The single biggest question this August congressional recess remains whether compromise energy legislation that includes opening more of the US Outer Continental Shelf to leasing will be seriously considered in September.
Washington observers generally agreed by mid-August that US House Speaker Nancy Pelosi (D-Calif.) remained adamant that the OCS question wouldn’t come to the floor despite dropping some tantalizing hints that it might.
They even suggested that Pelosi told other House Democrats that she’d take any heat for not bringing the question to a vote so they’d be free to say what they wanted if it would help them get reelected.
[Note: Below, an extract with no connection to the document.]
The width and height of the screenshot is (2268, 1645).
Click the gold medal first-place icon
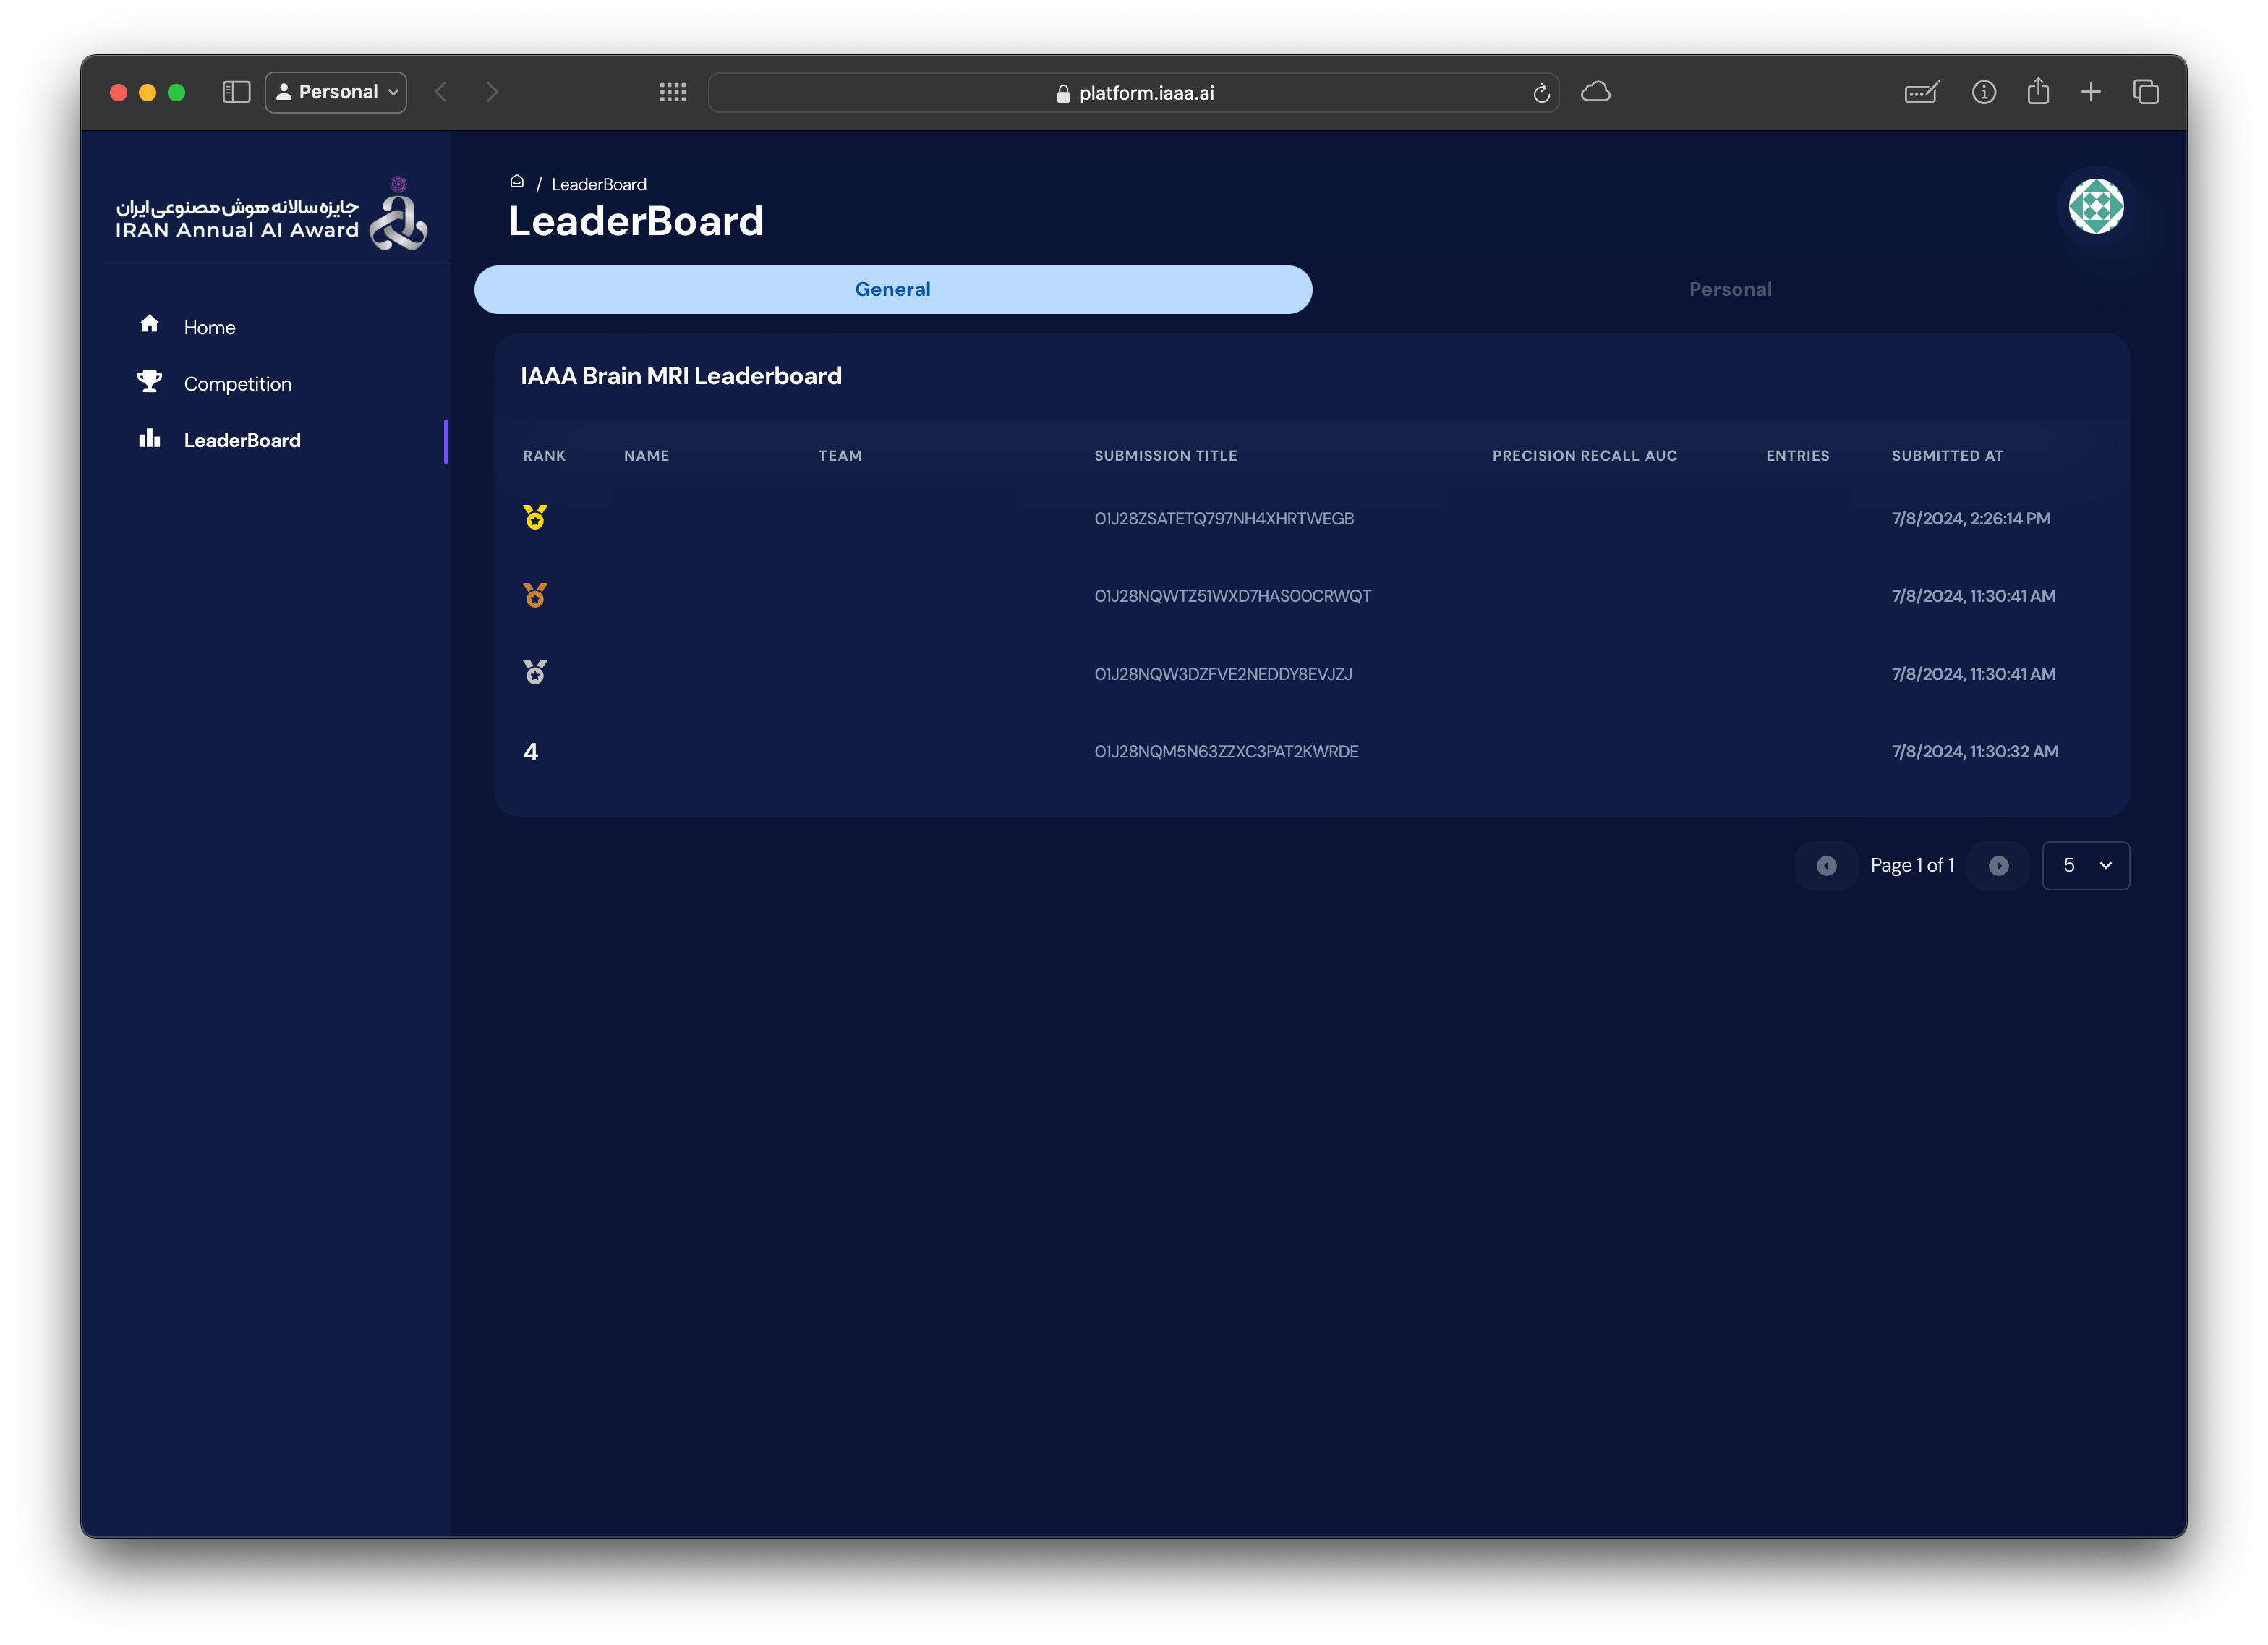pyautogui.click(x=535, y=517)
Pelosi stuck to her guns as other House members proposed at least two bipartisan compromises. HR 6709, which Reps. John E. Peterson (R-Pa.) and Neil Abercrombie (D-Ha.) introduced, has more cosponsors but takes a more aggressive approach to opening additional OCS areas than HR 6817, which Rep. Jim Matheson (D-Utah) offered with six cosponsors.
Reid’s responses
Energy legislation compromise prospects looked somewhat better in the US Senate when Majority Leader Harry M. Reid (D-Nev.) commended the so-called “Gang of 10” for developing their proposal and agreed to the bipartisan group’s earlier request for a day-long energy summit. Reid also asked Energy and Natural Resources Committee Chairman Jeff Bingaman (D-NM), who ran a day-long forum on oil prices on July 17, to lead the energy summit.
When Bingaman accepted the assignment on Aug. 4, however, he added energy commodities regulation (which the Gang of 10 had sidestepped) to the agenda. “We must ensure the proper functioning of markets for oil and gas so that prices are not artificially high because of excessive speculation,” he said.
Other federal lawmakers are ready to bring up their own ideas to modify the Gang of 10’s proposal. Two Colorado Democrats, Sen. Ken Salazar and Rep. Mark Udall want to add provisions that would develop additional domestic energy resources much more gradually. Still, its prospects look better than either House bill, at least initially.
Additional taxes
For industry, the Senate plan’s biggest problem is the $30 billion of taxes that would be used to help finance the $84 billion of investments for new energy programs. The plan’s approach to opening more OCS acreage is so modest that the proposal is “light on new production and heavy on new taxes,” the American Petroleum Institute said on Aug. 13.
“Leasing in the North Atlantic and off the Pacific Coast would be banned, and plentiful hydrocarbon resources in Alaska would remain off-limits,” API Pres. Red Cavaney said.
The idea could still move forward if new OCS activity is limited to tracts off Virginia, North Carolina, South Carolina, and Georgia, one lobbyist told me, adding that it would then need to become part of a major appropriations bill before being sent to the House.